Ruth Arnold
E-text prepared by David Clarke, Mary Meehan, and the Project Gutenberg Online Distributed Proofreading Team (http://www.pgdp.net/)
School was over, and the holidays were beginning once more, summer holidays, with all their promise of pleasure for dwellers in the country. The scent of sweet new hay was borne on the afternoon breeze, and the broad sunlight lay on fields of waving corn which would soon be ready for the sickle, and on green meadows from which the hay was being carried.
Ruth Arnold slowly wended her way home-wards along the hot dusty road, turned down a shady green lane, opened a little gate and walked up the garden path; and then, instead of running indoors as usual, she sat down in the little rose-covered porch and looked rather thoughtfully at the book in her hand.
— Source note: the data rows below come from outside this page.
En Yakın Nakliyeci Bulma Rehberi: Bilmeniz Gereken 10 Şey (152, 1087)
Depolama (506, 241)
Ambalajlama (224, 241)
It was a new book, a prize which had been awarded her that afternoon; but she felt very little pride in it, for she had known all through the half-year that the prize would be hers unless she was very idle or lazy. Nor did she anticipate much pleasure in reading it, for it was only a new English grammar, and grammar was not a study in which she felt particularly interested at that moment.
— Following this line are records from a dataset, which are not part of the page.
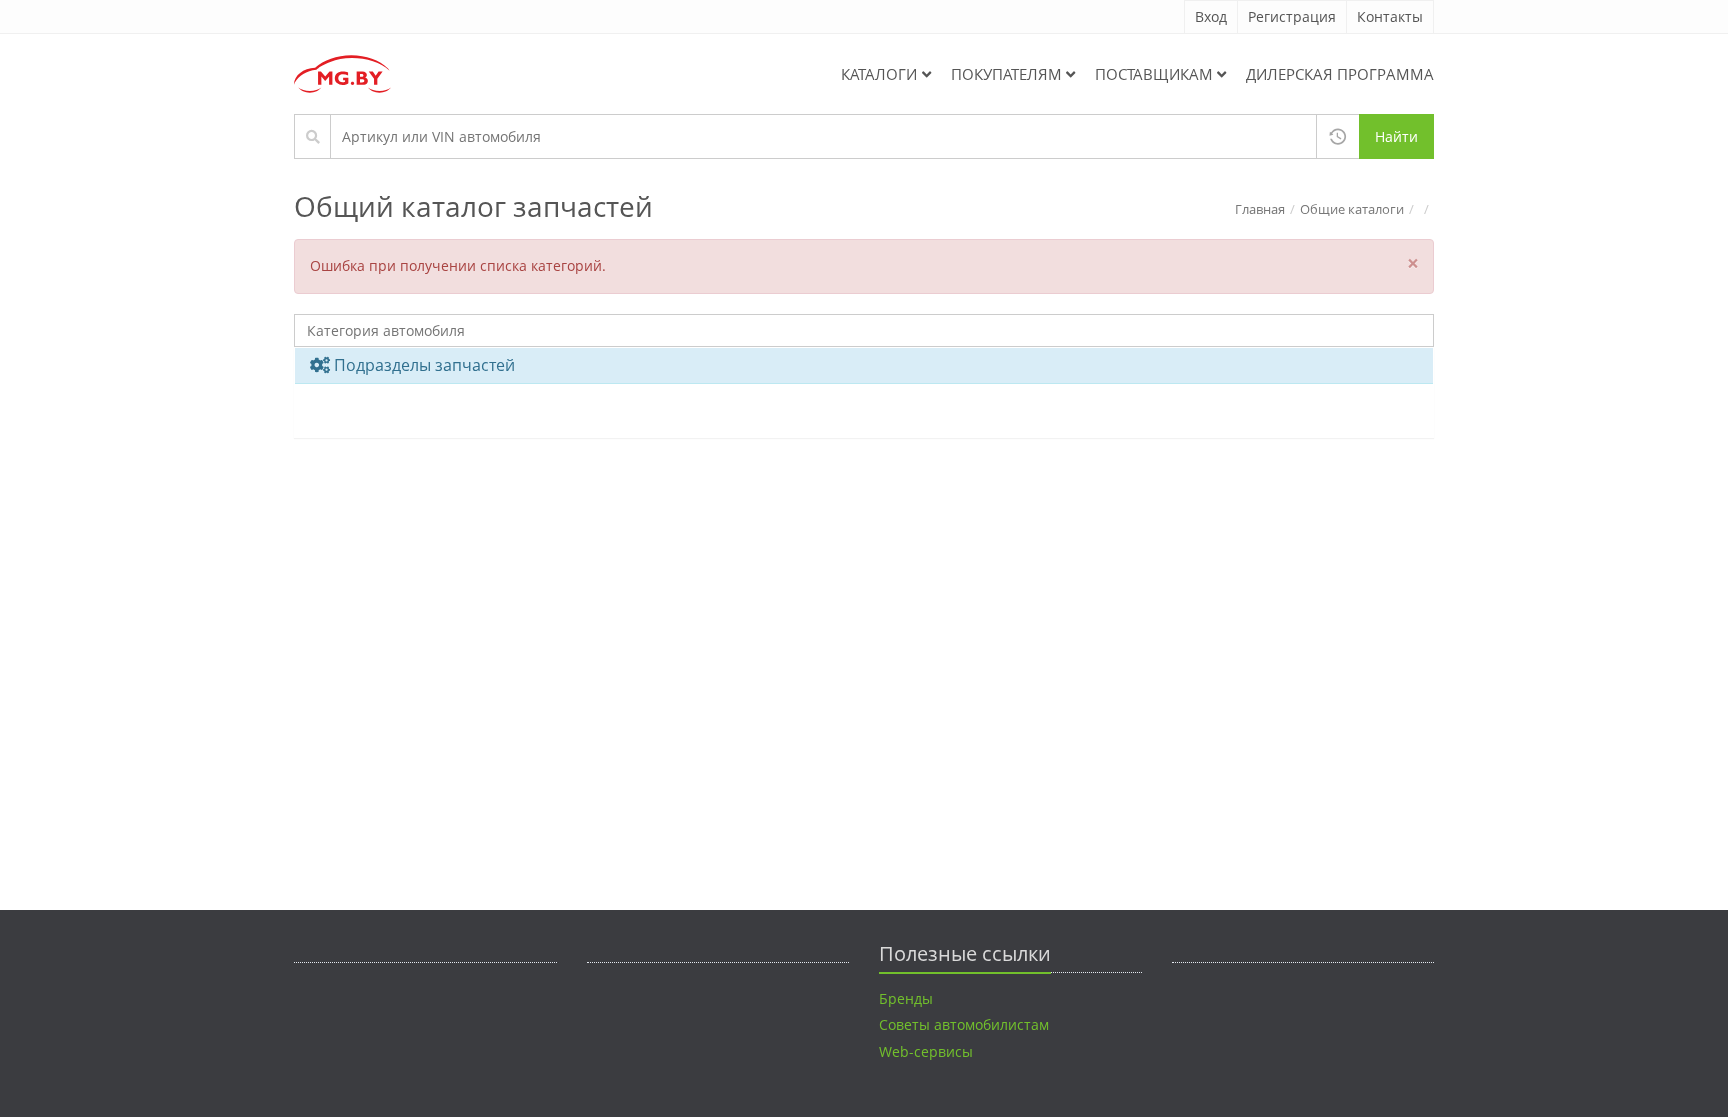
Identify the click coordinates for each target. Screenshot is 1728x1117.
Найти (1396, 136)
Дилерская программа (1340, 74)
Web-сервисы (926, 1051)
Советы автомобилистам (964, 1024)
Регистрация (1292, 16)
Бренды (906, 998)
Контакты (1390, 16)
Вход (1211, 16)
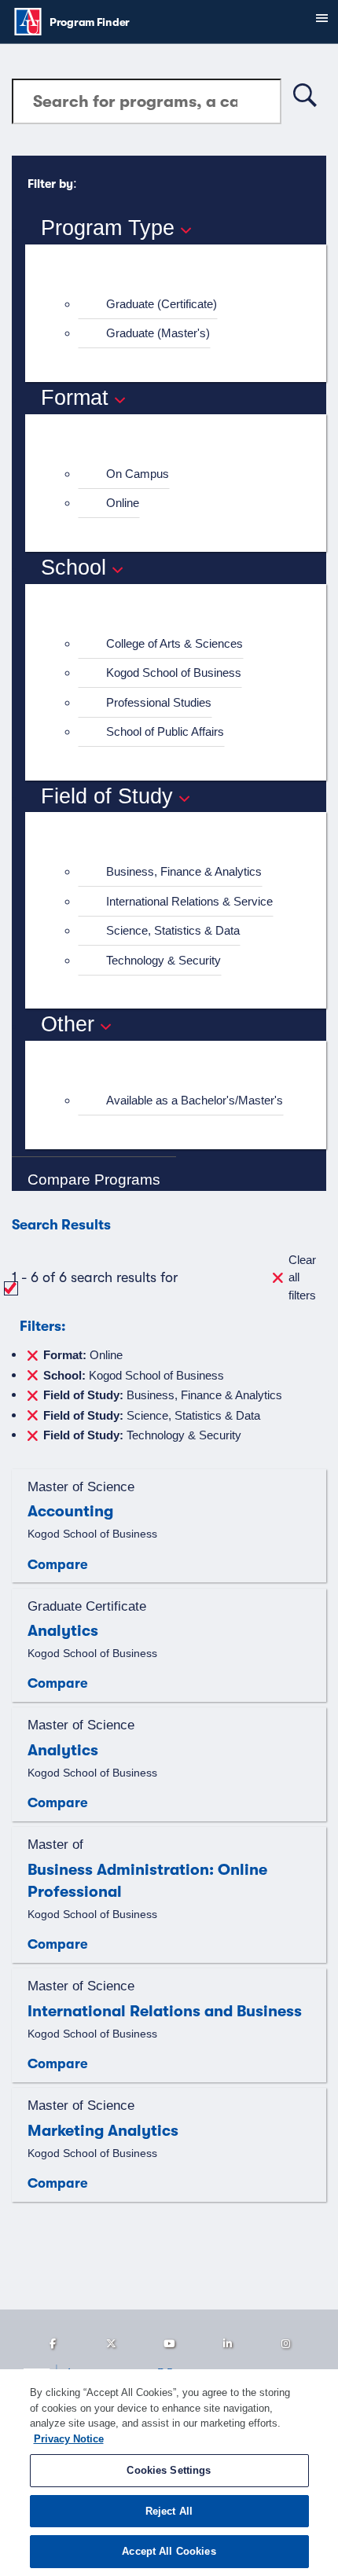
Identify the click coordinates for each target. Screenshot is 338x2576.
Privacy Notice (69, 2439)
It was not often that Ruth sat down to think, for she was a merry lively girl; but this afternoon she felt rather discontented with her lot. The truth was that she had been at Miss Green's school, the only one in the village, ever since she was six years old; and now she had turned fourteen, and began to feel some contempt for the elementary catechisms which had been her only lesson-books, and which were certainly not calculated to make learning attractive or interesting. The mode of instruction at Miss Green's was the old-fashioned one of saying lessons by rote from the said catechisms, and when the pupils had reached the end of the book they had to begin again at the first chapter.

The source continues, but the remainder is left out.